George Orwell (Eric Arthur Blair)
[Writer, b. 1903, Motihari, Bengal, India, d. 1950, London.]

 It was true that there was no such person as Comrade Oglivy, but a few lines of print and a couple of faked photographs would soon bring him into existence... Comrade Oglivy, who had never existed in the present, now existed in the past, and when once the act of forgery was forgotten, he would exist just as authentically, and upon the same evidence, as Charlemagne or Julius Caesar. 

Martha Rosler
[Artist, b. 1943, Brooklyn, New York, lives in New York.]

 Are we asserting the easy dominion of our civilization over all times and all places, as signs that we casually absorb as a form of loot? 

Susan Sontag
[Writer, theorist, and critic, b. 1933, New York, d. 2004, New York.]

 Though photographs, the world becomes a series of unrelated, free-standing particles; and history, past and present, a set of anecdotes and faits divers. The camera makes reality atomic, manageable, and opaque. It is a view of the world which denies interconnectedness, continuity, but which confers on each moment the character of a mystery. 

Walter Benjamin
[Philosopher, critic, and theorist, b. 1892, Berlin, d. 1940, Port Bou, France.]

 One might say that our most profound moments have been furnished, like some cigarette packages, with a little image, a photograph of ourselves.

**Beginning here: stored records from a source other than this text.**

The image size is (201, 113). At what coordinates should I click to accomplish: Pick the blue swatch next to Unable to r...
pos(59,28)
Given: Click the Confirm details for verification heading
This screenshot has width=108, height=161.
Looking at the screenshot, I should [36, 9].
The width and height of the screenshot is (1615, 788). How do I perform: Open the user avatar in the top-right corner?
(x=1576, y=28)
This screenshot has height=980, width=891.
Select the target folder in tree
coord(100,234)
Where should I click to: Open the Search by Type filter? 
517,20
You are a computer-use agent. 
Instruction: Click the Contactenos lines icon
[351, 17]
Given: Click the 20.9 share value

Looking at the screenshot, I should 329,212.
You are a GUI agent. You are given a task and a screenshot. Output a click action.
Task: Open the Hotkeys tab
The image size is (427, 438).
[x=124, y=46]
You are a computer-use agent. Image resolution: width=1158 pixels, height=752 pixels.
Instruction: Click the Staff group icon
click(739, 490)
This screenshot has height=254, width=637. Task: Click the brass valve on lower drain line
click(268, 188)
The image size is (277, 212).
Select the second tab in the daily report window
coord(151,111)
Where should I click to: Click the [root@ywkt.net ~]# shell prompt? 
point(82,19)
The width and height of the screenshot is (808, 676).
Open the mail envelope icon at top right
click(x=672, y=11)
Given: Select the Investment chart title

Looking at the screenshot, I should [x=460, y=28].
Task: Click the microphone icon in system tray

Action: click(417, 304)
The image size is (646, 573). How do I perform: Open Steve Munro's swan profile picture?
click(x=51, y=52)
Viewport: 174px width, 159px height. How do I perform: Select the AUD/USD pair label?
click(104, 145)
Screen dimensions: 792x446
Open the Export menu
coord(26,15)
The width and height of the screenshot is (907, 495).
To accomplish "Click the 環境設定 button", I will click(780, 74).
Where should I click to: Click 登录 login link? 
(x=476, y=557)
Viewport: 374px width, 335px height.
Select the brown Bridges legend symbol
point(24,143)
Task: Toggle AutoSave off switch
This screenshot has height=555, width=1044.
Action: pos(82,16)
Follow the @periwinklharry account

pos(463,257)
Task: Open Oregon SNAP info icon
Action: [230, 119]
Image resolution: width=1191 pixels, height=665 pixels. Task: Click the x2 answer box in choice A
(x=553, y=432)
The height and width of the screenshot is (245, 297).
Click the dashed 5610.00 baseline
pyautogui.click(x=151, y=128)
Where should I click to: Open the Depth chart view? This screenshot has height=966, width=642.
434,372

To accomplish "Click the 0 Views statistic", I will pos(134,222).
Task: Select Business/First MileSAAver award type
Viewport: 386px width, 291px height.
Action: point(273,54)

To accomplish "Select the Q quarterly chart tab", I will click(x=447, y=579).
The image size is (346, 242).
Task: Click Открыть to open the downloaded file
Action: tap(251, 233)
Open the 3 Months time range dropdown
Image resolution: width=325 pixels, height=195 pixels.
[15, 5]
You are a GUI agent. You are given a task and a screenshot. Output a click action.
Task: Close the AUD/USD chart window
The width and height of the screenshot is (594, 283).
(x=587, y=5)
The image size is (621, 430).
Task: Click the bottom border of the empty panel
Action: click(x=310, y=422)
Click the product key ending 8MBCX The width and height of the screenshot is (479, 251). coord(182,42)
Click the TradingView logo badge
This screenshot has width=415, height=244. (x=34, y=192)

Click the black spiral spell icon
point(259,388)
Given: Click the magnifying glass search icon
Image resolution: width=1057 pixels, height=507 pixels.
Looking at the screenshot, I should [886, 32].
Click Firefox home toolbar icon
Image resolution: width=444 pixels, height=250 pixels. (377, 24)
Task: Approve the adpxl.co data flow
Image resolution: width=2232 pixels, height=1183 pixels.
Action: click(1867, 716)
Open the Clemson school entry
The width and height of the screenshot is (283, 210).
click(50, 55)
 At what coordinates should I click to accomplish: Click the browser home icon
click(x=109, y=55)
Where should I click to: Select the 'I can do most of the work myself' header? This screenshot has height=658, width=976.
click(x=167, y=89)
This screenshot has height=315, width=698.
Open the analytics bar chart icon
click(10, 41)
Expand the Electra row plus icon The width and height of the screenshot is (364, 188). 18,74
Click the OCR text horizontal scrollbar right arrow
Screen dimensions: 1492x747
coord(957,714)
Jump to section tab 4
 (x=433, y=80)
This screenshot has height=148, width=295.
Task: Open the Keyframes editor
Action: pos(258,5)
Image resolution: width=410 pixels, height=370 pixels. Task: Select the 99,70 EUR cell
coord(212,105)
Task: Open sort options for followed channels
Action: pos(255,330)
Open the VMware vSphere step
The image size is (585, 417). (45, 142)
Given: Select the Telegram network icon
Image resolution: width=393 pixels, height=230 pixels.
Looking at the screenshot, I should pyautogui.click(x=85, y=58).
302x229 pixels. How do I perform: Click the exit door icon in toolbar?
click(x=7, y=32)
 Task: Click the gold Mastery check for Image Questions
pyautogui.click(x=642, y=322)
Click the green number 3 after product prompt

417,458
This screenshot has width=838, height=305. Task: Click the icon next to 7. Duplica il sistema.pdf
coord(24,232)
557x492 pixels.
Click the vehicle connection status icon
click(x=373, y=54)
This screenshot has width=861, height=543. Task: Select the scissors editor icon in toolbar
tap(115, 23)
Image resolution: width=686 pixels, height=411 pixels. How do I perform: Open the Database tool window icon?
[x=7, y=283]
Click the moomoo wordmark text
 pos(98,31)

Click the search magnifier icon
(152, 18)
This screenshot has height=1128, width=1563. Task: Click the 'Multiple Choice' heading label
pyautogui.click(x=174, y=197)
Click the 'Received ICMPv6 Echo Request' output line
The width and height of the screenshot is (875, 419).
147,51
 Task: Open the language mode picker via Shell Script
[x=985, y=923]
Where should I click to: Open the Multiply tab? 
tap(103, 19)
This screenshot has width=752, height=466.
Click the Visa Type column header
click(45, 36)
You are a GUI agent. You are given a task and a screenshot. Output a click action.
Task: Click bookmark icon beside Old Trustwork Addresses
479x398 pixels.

And that “whole life” which, as we often hear, passes before the dying or people in danger of dying, is composed precisely of those tiny images. 

Milan Kundera
[Writer, b. 1929, Brno, Bohemia (now Czechoslovakia), lives in Paris.]

 All previous crimes of the Russian empire had been committed under the cover of a discreet shadow. The deportation of a million Lithuanians, the murder of hundreds of thousands of Poles, the liquidation of the Crimean Tatars remain in our memory, but no photographic documentation exists; sooner or later they will therefore be proclaimed as fabrications.